"Awalnya kita pikir Australia yang dekat, tapi pertimbangannya iklim balapan BMX dan tipe super cross track lebih banyak dan kompetitor lebih banyak di sana (San Diego)," kata sang pelatih, Dadang Purnomo, saat ditemui detikcom akhir pekan lalu di Sirkuit Internasional BMX Muncar, Banyuwangi.
Tak hanya soal lebih banyak trek latihan dan persaingan, adaptasi dan jetlag akibat perbedaan waktu pun jadi pertimbangan San Diego jadi pilihan.
SCROLL TO CONTINUE WITH CONTENT
Efektif sejak Februari Toni digembleng di Sirkuit BMX Muncar Banyuwangi untuk mematangkan tekniknya. Meski mengaku pesimistis dengan trek super cross, Dadang menggeber kekuatan fisik dan memaksimalkan teknik.
"Di masa sekarang kami fokus ke pematangan teknis. Speed juga. Yang terpenting saat ini kompetisi untuk melengkapi sisa waktu saat ini. Kalau di Brasil tipe trek super cross dan di Indonesia belum ada, dan kita tetap bertahan di Banyuwangi dan memanfaatkan line pro section kita. Jadi jalur kedua ini saya rasa masih bisa kita maksimalkan karena rata-rata kelemahan kita ada di situ," papar pelatih berusia 42 tahun itu.
![]() |
Dadang kemudian menjelaskan beberapa perbedaan trek yang akan dihadapi oleh Toni di Olimpiade nanti. Salah satunya soal starting hill di mana Indonesia hanya memiliki ketinggian sekitar 5 meter, sedangkan di super cross mencapai 8 meter.
"Otomatis nanti di sana speed-nya lebih tinggi, kemudian jump cukup besar dan panjang.

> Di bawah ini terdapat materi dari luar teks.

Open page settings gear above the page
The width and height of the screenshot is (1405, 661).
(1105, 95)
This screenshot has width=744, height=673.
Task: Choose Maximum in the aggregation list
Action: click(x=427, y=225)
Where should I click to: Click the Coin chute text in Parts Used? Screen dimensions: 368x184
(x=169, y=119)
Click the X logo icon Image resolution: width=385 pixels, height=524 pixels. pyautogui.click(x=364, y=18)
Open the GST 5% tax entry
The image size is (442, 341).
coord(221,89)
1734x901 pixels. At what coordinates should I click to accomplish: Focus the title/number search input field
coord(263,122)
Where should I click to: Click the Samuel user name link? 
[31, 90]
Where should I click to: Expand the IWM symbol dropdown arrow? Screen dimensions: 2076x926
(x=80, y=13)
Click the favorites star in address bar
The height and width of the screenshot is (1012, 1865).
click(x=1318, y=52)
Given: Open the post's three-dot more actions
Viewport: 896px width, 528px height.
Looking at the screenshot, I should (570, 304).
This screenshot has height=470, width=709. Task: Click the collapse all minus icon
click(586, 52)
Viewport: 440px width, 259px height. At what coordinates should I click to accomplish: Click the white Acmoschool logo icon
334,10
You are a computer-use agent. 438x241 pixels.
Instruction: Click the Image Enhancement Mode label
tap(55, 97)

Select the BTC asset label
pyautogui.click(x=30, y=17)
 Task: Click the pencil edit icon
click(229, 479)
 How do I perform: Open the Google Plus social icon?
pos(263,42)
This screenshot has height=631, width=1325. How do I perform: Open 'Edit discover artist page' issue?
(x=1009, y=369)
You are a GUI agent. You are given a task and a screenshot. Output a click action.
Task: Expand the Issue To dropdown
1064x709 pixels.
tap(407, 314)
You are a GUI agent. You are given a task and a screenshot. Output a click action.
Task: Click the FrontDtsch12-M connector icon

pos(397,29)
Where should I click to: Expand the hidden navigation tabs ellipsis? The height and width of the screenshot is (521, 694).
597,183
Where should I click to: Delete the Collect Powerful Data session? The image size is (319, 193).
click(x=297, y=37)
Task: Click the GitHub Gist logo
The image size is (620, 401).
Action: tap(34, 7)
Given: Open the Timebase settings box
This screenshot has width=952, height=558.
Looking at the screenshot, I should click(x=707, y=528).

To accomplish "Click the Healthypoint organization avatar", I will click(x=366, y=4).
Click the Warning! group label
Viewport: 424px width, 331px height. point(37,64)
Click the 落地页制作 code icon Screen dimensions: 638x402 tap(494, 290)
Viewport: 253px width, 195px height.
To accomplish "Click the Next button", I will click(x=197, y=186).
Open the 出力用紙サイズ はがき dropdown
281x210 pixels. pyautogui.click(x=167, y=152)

Ketiga, teknikal kalau jump di sini smooth, tapi di sana justru mematikan stiff (menukik) sehingga membutuhkan teknik khusus, karena dengan speed tinggi pebalap akan lebih sulit," bebernya.
Menyadari tantangan tersebut, Toni memilih tetap fokus berkonsentrasi untuk latihan. Dia ingin mematangkan skill-nya dan berusaha memberikan yang terbaik untuk Indonesia.
"Saya fokus ke latihan teknik untuk mempertajam skill. Semoga dengan perbedaan itu nggak kesulitan jadi bisa menguasai. Target medali pasti pengen, tapi bersaing dulu," kata Toni.